The grey market is a $62 billion global industry that diverts control of a brand’s products, positioning and pricing power away from authorised partners and into the hands of third-party vendors.

Grey market impacts on brand revenue and brand equity can be grave, and nowhere are they felt more acutely than in the image-sensitive worlds of luxury and premium fashion.

A typical grey market transaction looks like this:

  • An authorised distributor or retailer — call him the seller — orders more units than he expects to sell in his own market. 
  • He sells the excess stock to an authorised retailer in a different geographic market where the same product costs more to purchase from the brand, or
  • He sells to an unauthorised retailer who wants to stock a hot brand but can’t obtain products in the brand’s official channels.

Christian Louboutin, famed French fashion shoe designer, discovered it had fallen victim to the grey market last year when online dealers in India were found selling discounted Louboutin products to customers in Europe and North America. 

Louboutin won a rare legal injunction to stop the sales, Fashion Law reports, by convincing an Indian court that luxury goods “have an aura of luxury and prestige surrounding them differentiating them from other goods,”and therefore “even very small changes in storage, packaging, labeling, after sale services, ware-housing, etc., can affect the quality of the goods and consumer's belief in them.”

Laws and legal precedents vary dramatically from country to country, however - while the threat is virtually everywhere.

Fighting an Uphill Battle

Unlike the black market in counterfeit products, grey market transactions are often completely legal.

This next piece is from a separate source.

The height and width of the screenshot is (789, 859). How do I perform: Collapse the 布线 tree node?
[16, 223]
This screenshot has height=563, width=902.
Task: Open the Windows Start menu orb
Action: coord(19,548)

The confusing and sometimes contradictory array of regulations, combined with the global reach of online marketplaces, has paved the way for the grey market to flourish.

Popular online marketplaces such as eBay, Amazon and Alibaba have intensified the trend by making it easier than ever for third-party vendors to reach and ship to consumers globally.

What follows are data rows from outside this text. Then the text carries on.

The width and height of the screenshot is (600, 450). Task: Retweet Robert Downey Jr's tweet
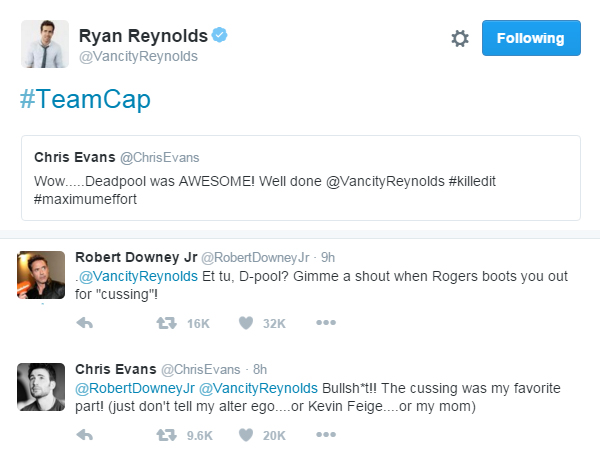coord(166,323)
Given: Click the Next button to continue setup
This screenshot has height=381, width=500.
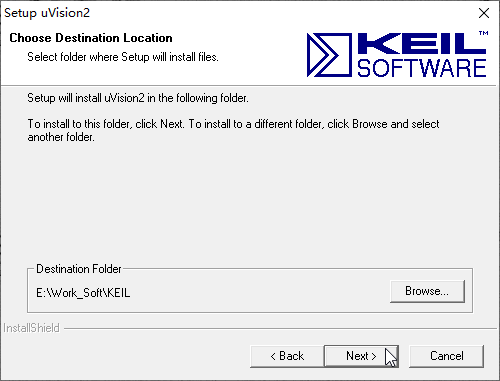Looking at the screenshot, I should point(361,356).
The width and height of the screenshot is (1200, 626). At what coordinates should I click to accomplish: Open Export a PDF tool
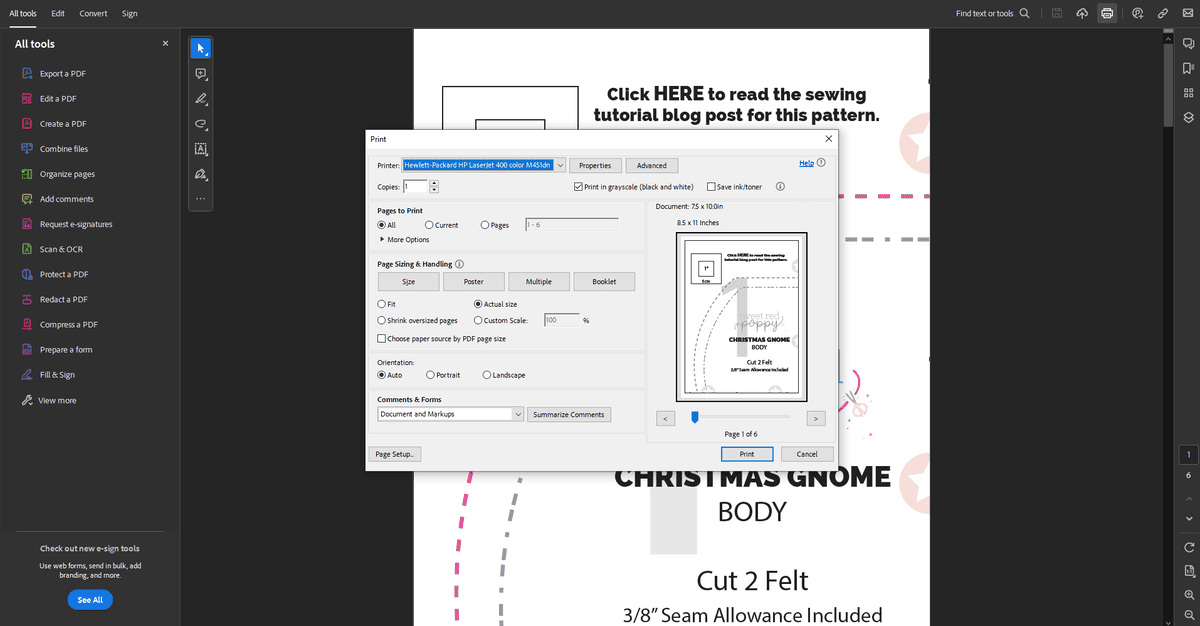point(62,74)
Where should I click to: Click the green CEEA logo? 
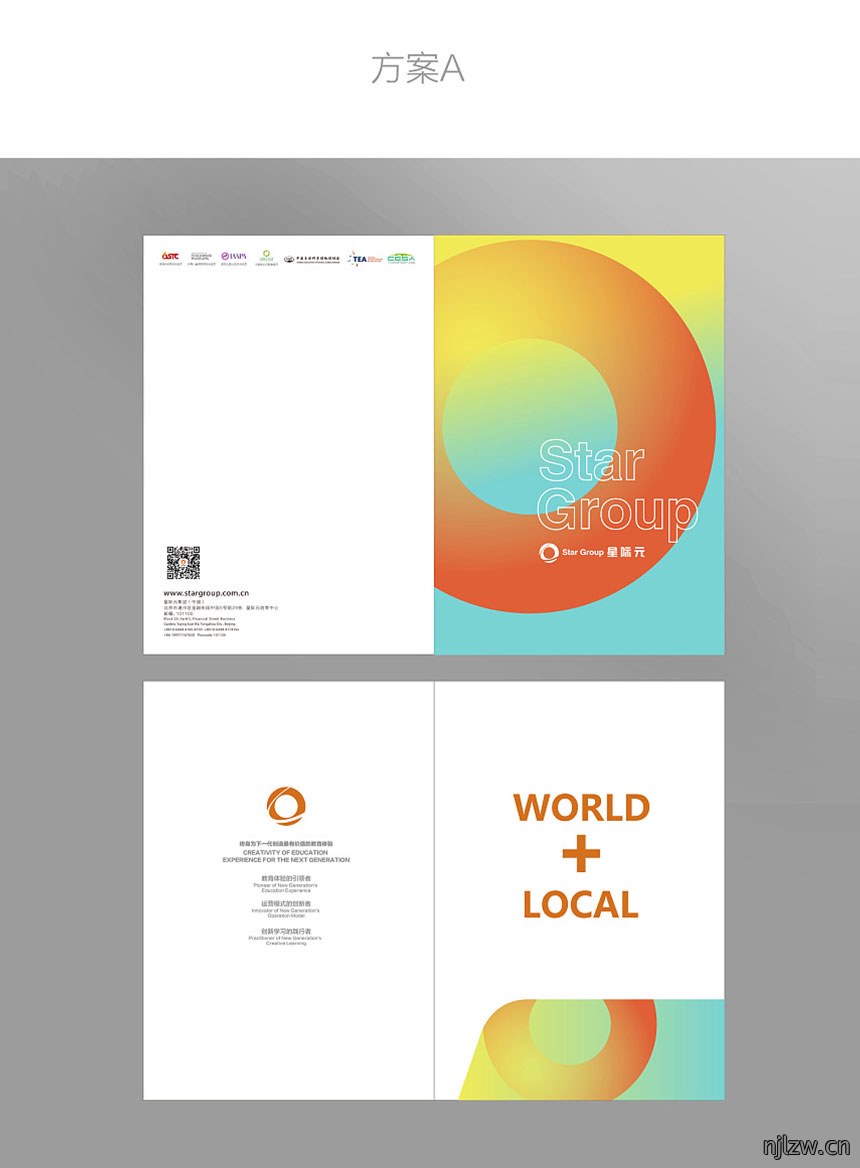[401, 258]
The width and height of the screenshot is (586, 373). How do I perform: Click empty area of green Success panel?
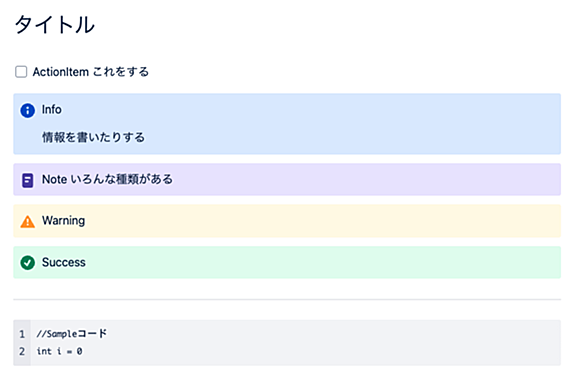coord(321,262)
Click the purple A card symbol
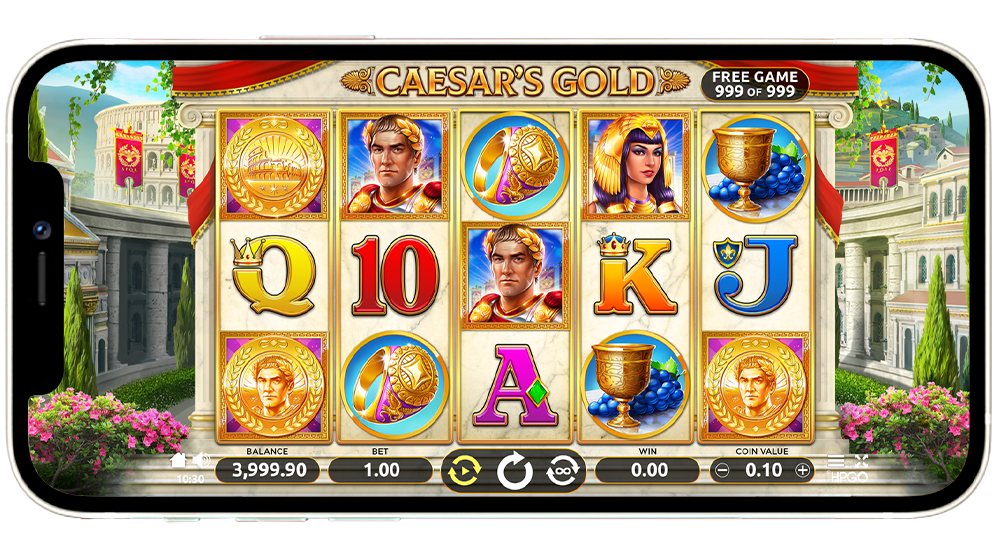Viewport: 1000px width, 560px height. click(515, 385)
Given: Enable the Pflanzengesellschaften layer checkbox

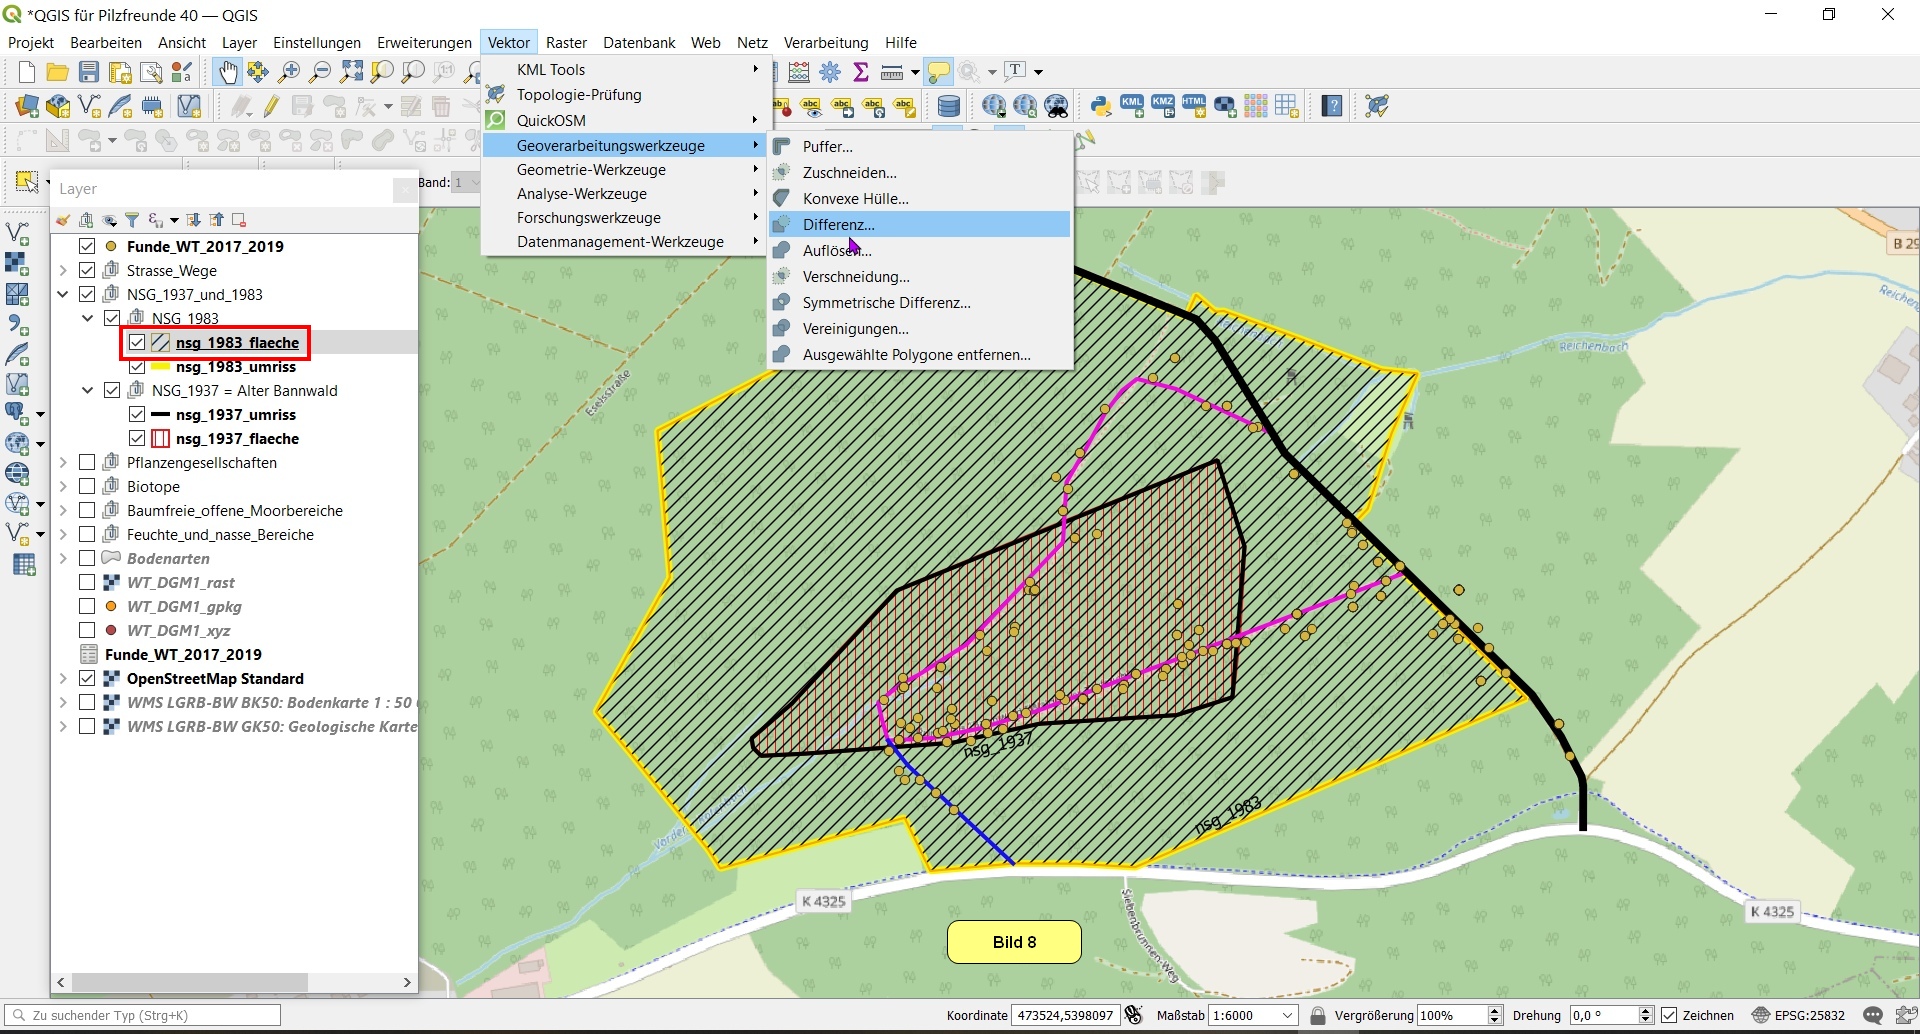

Sourcing a brand’s products - whether at wholesale, or in country where retail prices are lower - is all it takes to set up shop and capture a margin on their sale.

More recently, social media sites such as Facebook, Instagram and Pinterest have evolved into platforms for third-party vendors to reach target customers. As large as these platforms are, it can be nearly impossible for brands to locate these unauthorised dealers, let alone engage them.

The result: In too many cases, brands are losing control over where consumers purchase their products.

Third-Party Vendors Don’t Protect Brand Value

How a third-party vendor positions itself, how it presents and ships a brand’s products, and how it addresses customer service are outside of the brand’s control, so standards vary wildly.

And while brands have no control over third-party vendors’ behaviour, consumers who have a bad experience with a third-party vendor may not understand the distinction. That’s a critical risk when you consider that it takes 12 positive customer experiences to make up for a single bad one.

It's Time to Regain Control

This is not a story without some good news, thankfully.

In our earlier example, we mentioned that Christian Louboutin took its unauthorised dealers to court in India. The Delhi High court sided with the designer and held “that the brand would suffer a grave loss if an injunction was not granted” to stop unauthorized sellers online - a win that could, in time, influence new rulings and legislation in other jurisdictions.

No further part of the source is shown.